You don't have to struggle to convince anyone anymore that a revolution is going on in communications, particularly those people who make their living from it. And Shankman, who's been behind some intriguing innovations himself, isn't shy about making bold predictions.

"The press release will die," he told the group gathered for the "Martini Marketing" event held by the Baltimore marketing firm Warschawski. Better, he said, to have a company's chief executive officer write a blog to give people a more personal sense of what a company is trying to accomplish.

"Companies are being run by younger people who believe in transparency," he said, crouched on a nightclub stage, part techno-evangelist, part lounge act. "Would you prefer to send [a news release] out first or to have someone else get hold of what you're doing and link to it on Drudge."

He praised the online journal written by the CEO of online retailer Zappos.com. (It's a company known for tossing convention to the wind: It offers new call center employees $1,000 to leave immediately after training to ensure they are there for the love of the job and not the money.)

Facebook.com will become ubiquitous, Shankman told the group.
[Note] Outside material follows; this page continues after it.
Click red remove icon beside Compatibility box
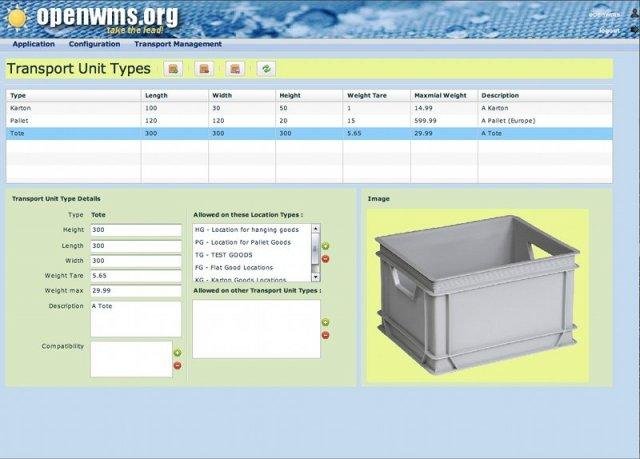Image resolution: width=640 pixels, height=459 pixels. coord(177,366)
It's already one of the fastest-growing social-networking sites, more than doubling to 39 million users last month from the previous September, the research firm Nielsen Online reported last week. Myspace.com, on the other hand, Shankman said, has "Arsenio-ed" - his term for something that starts red-hot and fades quickly like the former talk-show host. (Indeed, it saw virtually no audience growth last year, although it's still much larger than Facebook, according to Nielsen.)

And he predicted the news ticker on networks like CNN and MSNBC will be replaced by LifeStream, a personalized feed that describes what the people you know on Facebook are doing.

His talk was boldly titled "It's not Web 2.0, it's not Web 3.0, it's simply life," but his point was the online social-networking that now consumes some people and mystifies others are merely modern tools that play off the same principles that have always worked in interpersonal relationships.

He recounted how he learned that Barry Diller, now CEO of IAC/InterActiveCorp and the former head of Paramount Pictures, used to call 10 people from his Rolodex every morning just to say hello, not to directly try to sell them something, to strengthen his business relationships. After a few months, having exhausted his Rolodex, Diller would start over. For Shankman, the modern descendant of Diller's calculated network-building is the birthday list that pops up on his Facebook page each morning. Recalling Diller's regimen, Shankman makes sure to wish those people a happy birthday.

Shankman's own PR agency is The Geek Factory; he may be best known in some circles as the founder of Help a Reporter, a network of more than 10,000 public relations people and various experts who are able to respond to queries from the media. Driven by online advertising, it presented an alternative - and a challenge - to older subscription services like ProfNet.

The power of the new network dawned on him years ago, after he was laidoff from AOL in Northern Virginia, and searching for a new job. With the movie Titanic all the rage, he printed up 500 T-shirts with the saying, "It sank. Get over it." He hoped to sell most of them over a couple of weeks to make a few thousand bucks, but ended up selling them all in a matter of hours. And after a USA Today reporter asked if he was selling the shirts online, a lightbulb went off and he ended up selling 10,000 on his Web site. Before that, he said, the site only had about 100 visitors "and it was mostly me."

He believes corporations and traditional media will increasingly embrace the new means - and mores - of communication particularly as they become led by a younger generation that's grown up with instant messaging, blogging, Facebook and the like. The type of "citizen journalism" seen on CNN iReport will become more common (although CNN makes clear that its "user-generated" stories are not edited, fact-checked or screened).

Shankman recounted that on the train from New York to Baltimore, an attorney seated across from him was loud and indiscreet on his cell phone, describing in detail his clients' financial woes. As the attorney talked, Shankman says he turned his laptop camera in the guy's direction, and then downloaded the live feed via Twitter. As the lawyer talked, hundreds of people watched and commented on what he was saying and doing and he wasn't even aware.

It's both a fascinating and frightening future that Shankman beholds. At least the old media, flawed as they are, identified themselves first - on a train or elsewhere.